Corresponding Reference:
Armanhi JSL, de Souza RSC, Biazotti BB, Yassitepe JEdCT and Arruda P (2021) Modulating Drought Stress Response of Maize by a Synthetic Bacterial Community. Front. Microbiol. 12:747541. doi: 10.3389/fmicb.2021.747541
Speaker Information
Prof. Paulo Arruda (State University of Campinas, Brazil)

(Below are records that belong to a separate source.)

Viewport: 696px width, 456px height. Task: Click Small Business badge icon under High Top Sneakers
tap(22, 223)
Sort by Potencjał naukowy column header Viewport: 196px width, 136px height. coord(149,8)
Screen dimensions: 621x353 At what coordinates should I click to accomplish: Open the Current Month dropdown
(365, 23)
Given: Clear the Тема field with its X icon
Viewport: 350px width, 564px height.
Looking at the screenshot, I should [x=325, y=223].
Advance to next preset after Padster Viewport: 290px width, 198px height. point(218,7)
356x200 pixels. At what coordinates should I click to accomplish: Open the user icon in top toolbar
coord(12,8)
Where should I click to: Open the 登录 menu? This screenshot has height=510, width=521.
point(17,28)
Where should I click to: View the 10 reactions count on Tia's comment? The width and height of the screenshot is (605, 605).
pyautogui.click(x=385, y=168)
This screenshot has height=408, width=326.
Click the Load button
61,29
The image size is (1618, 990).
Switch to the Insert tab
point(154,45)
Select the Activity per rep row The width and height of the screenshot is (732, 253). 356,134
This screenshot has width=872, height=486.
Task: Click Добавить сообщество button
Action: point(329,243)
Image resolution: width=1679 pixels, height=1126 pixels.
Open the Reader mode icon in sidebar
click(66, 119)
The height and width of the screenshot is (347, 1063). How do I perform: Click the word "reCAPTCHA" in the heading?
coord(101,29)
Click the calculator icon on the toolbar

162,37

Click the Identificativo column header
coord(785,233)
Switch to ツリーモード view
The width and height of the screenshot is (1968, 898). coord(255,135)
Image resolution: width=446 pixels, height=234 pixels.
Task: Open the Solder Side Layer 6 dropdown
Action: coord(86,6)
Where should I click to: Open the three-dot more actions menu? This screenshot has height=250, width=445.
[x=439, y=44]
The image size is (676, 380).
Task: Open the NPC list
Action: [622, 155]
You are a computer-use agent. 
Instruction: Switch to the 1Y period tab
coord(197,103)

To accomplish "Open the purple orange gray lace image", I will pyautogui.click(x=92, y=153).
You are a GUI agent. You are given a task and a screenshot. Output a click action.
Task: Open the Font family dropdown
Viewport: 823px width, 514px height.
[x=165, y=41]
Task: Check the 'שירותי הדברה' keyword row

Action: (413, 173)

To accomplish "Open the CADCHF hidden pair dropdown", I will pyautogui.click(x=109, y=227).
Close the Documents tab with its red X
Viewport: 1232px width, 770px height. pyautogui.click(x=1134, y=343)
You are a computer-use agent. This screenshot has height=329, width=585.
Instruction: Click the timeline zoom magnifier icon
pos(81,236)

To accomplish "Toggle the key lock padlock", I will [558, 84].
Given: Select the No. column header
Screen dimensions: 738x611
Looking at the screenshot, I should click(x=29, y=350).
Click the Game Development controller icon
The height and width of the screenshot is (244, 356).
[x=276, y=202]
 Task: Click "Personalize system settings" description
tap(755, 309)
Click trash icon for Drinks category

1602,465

Paulo Arruda is Professor of the Department of Genetics at the Institute of Biology, State University of Campinas, Brazil. He received his Ph.D. in Genetics from the State University of Campinas (Unicamp) and has pioneered plant molecular biology and genomics in Brazil. Professor Arruda is a member of the Brazilian Academy of Sciences, The World Academy of Science (TWAS), The National Order of Scientific Merit of the Brazilian Republic Government and the Technological Merit Award from the Government of State of São Paulo, Brazil. Professor Arruda was co-founder and Scientific Director of the plant biotechnology company Alellyx Applied Genomics. He is coordinator of the Research Center in Genomics for Climate Change (GCCRC) and the Mixed Research Unit in Genomics Applied to Climate Change (UMiP GenClima), created by Embrapa and Unicamp, with support from FAPESP (Foundation for Research Support of the State of São Paulo). Currently, he is director of the Genomics for Climate Change Research Center a partnership between the Brazilian Agricultural Research Corporation (Embrapa) and Unicamp.